President of Departmental Council of Guadeloupe
- In office 5 April 2015 – 1 July 2021
- Preceded by: Jacques Gillot
- Succeeded by: Guy Losbar

President of Regional Council of Guadeloupe
- In office 3 August 2012 – 12 April 2014
- Preceded by: Victorin Lurel
- Succeeded by: Victorin Lurel

Personal details
- Born: 12 August 1941 (age 84) Capesterre-de-Marie-Galante, Guadeloupe
- Party: Socialist Party

= Josette Borel-Lincertin =

French politician from Guadeloupe

Josette Borel-Lincertin (born 12 August 1941), is a French politician from Guadeloupe. She served as president of the regional council of Guadeloupe from 2012 to 2014 and president of the departmental council from 2015 to 2021.

==Early and professional career==
Josette Claire Lincertin was born on 12 August 1941 on the island of Marie-Galante, in the commune of Capesterre-de-Marie-Galante (in the south of the island). Her mother was a baker and she brought up a family of four children with benevolent authority. First educated in Marie-Galante, she left her island for Guadeloupe to continue her education.

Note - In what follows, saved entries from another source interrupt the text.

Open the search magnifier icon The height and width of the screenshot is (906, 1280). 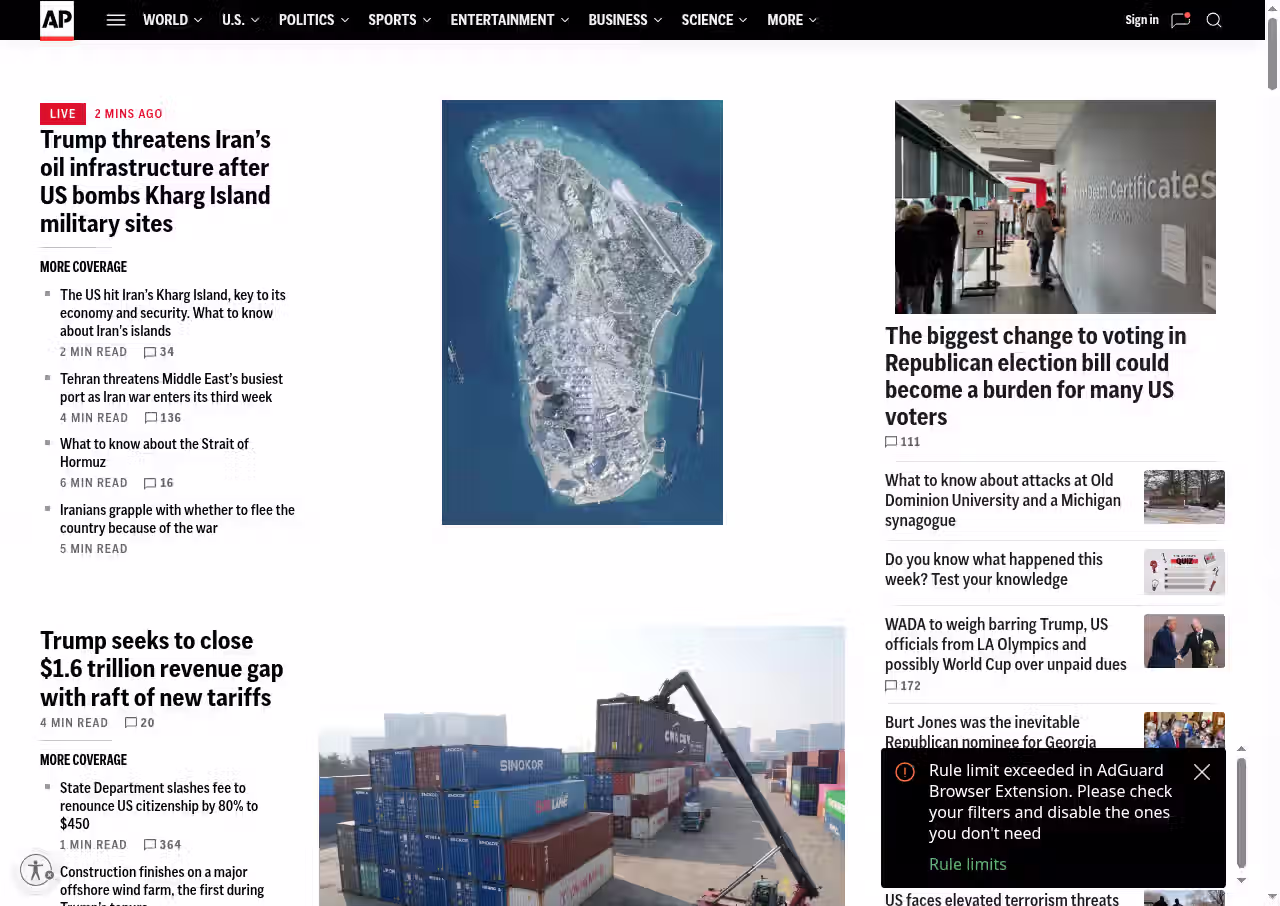1214,20
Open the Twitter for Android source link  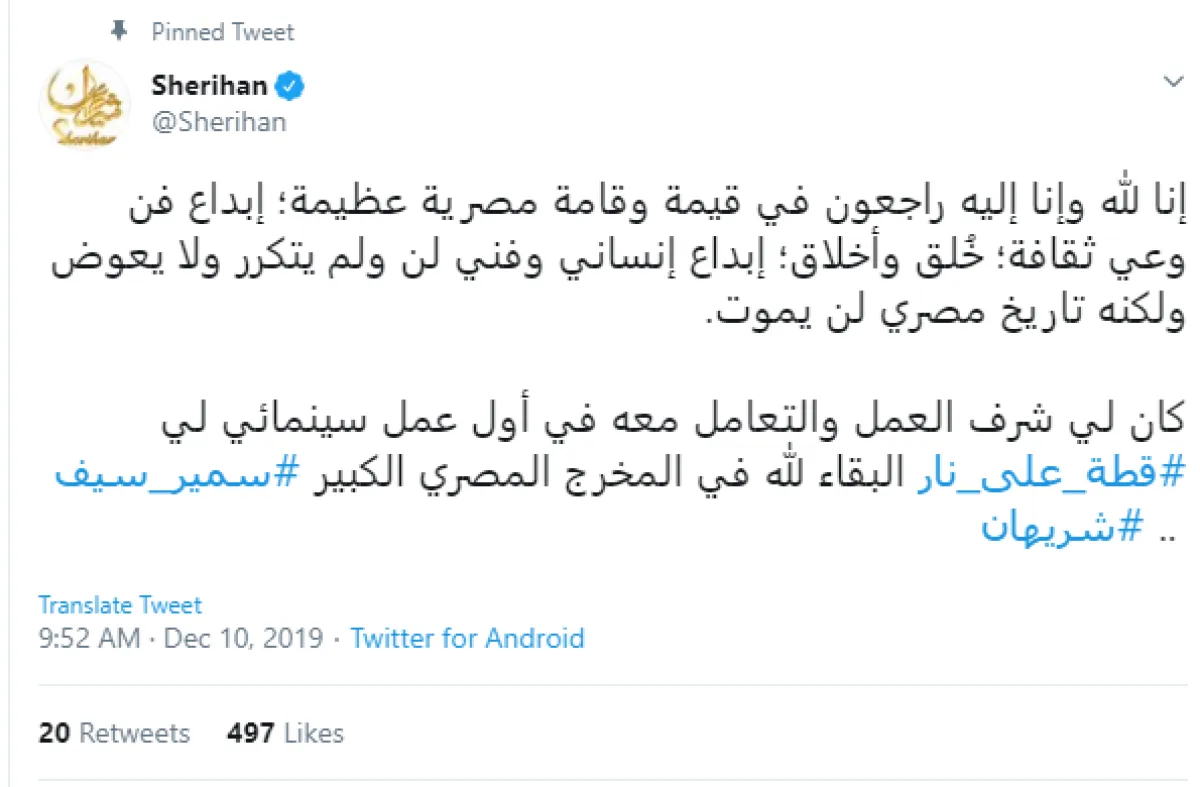(467, 638)
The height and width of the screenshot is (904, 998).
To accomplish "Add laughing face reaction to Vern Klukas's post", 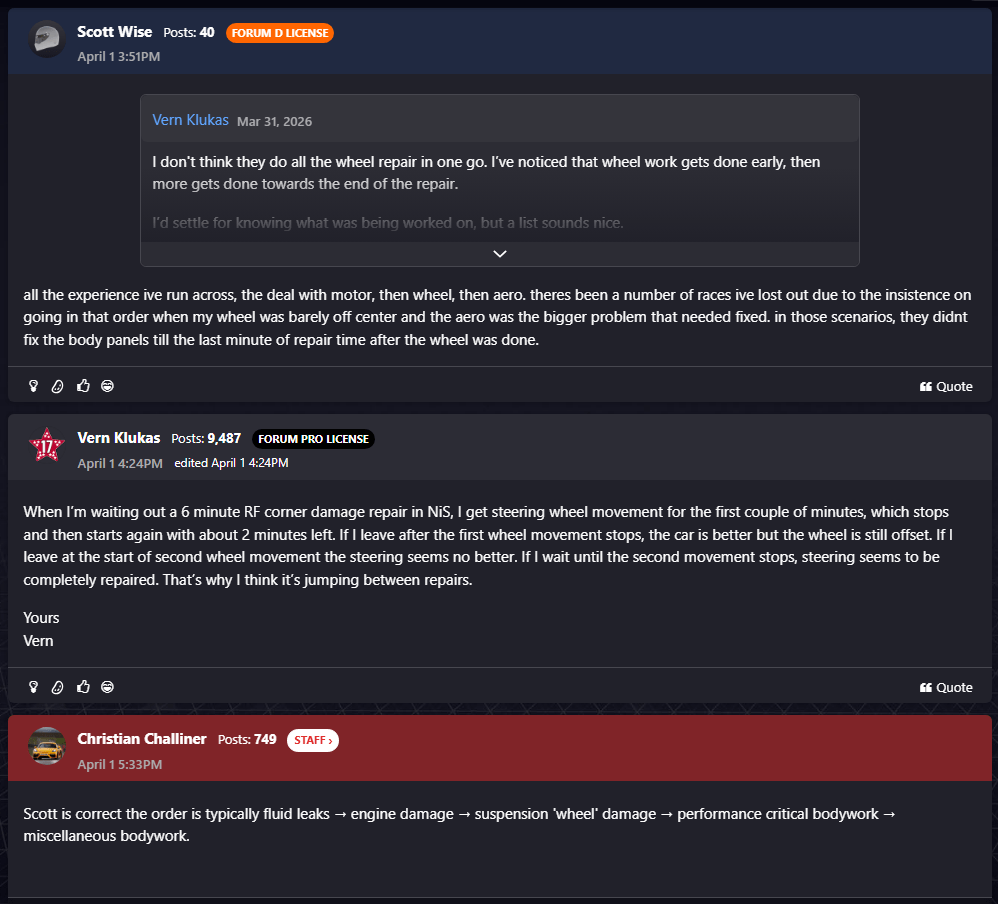I will [108, 687].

After her baccalaureate, Borel-Lincertin went to study in Paris and returned in 1964, aged 22, to begin a teaching career that would last 40 years. She taught mathematics for 18 years before becoming head of establishment in several academies. She was initially assigned as principal of the college of Pointe-Noire, in the north of Basse-Terre, in Guadeloupe. In 1986, she was appointed professor at Académie d'Amiens. She then became a principal, and ended her career at Lycée Gerville-Réache in Basse-Terre in 2004.